# Given problem 1
Answer these questions about the road rage text:
(a) What color was the vehicle whose driver fired the shots in Quezon City?
(b) How old was the girl who was wounded?
(c) What example of a triggering event that is "slow in coming" does the text give?

___ Text excerpt ___

Trapped between the old and the new

One can only ask, in horrific disbelief, what kind of person would fire a gun at a vehicle after a fleeting altercation with its driver over the former’s blinding headlights? Authorities are still looking for the driver of a white SUV who, last Dec. 6, fired three shots at another vehicle as he passed it in a narrow neighborhood street in Quezon City, wounding a nine-year-old girl seated at the back. “Road rage” is what it is called, but the term hardly explains anything.

The causes of road rage vary from society to society. Film depictions of this phenomenon associate it with the strains of modern living. Such accounts typically focus on ordinary individuals who, under the usual pressure from work and family, unexpectedly find themselves at the mercy of momentary insanity. The triggering event might be slow in coming, like running out of gas in the middle of an expressway traffic jam. Or it could be as jarring as the abrupt entry into your lane of another vehicle that was doing a dangerous counterflow.

Suddenly, you feel all the blood in your veins surge into your head, and you explode in a fit of irrationality and self-righteousness.

___ Supplied entries ___

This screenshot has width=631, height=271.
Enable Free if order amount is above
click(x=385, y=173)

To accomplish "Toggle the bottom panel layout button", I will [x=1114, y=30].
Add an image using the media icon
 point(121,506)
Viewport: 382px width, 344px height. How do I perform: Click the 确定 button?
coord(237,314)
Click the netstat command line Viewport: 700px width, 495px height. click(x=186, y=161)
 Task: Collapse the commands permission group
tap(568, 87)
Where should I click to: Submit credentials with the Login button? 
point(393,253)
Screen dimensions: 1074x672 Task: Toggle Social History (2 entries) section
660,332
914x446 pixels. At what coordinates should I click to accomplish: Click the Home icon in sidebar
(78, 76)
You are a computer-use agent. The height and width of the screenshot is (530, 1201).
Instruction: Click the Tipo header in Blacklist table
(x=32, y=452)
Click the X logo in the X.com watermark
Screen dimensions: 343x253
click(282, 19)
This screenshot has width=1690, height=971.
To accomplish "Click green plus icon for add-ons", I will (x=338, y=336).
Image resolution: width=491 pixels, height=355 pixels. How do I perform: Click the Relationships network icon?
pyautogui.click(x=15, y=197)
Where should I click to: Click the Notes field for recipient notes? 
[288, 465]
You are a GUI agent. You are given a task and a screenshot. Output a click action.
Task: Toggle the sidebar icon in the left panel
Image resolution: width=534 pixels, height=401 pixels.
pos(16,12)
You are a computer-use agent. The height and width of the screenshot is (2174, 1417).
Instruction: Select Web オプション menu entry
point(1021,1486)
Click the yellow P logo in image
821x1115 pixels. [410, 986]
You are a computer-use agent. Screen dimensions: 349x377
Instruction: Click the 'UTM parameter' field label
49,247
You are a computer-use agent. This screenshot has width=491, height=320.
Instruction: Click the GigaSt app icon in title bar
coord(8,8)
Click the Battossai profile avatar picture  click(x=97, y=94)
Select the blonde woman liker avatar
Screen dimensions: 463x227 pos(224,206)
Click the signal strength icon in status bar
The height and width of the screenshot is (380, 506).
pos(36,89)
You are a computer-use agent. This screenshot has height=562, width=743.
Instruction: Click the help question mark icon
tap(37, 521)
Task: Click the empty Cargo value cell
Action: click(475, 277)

___

# Given problem 2
In the records, rename "avatar" to "portrait" in the stretch from the line containing "Click the Battossai" through the end of the records. Give back only those lines, with nothing else changed.

# Finished answer 1
(a) White.
(b) Nine years old.
(c) Running out of gas in the middle of an expressway traffic jam.

# Finished answer 2
Click the Battossai profile portrait picture  click(x=97, y=94)
Select the blonde woman liker portrait
Screen dimensions: 463x227 pos(224,206)
Click the signal strength icon in status bar
The height and width of the screenshot is (380, 506).
pos(36,89)
You are a computer-use agent. This screenshot has height=562, width=743.
Instruction: Click the help question mark icon
tap(37, 521)
Task: Click the empty Cargo value cell
Action: click(475, 277)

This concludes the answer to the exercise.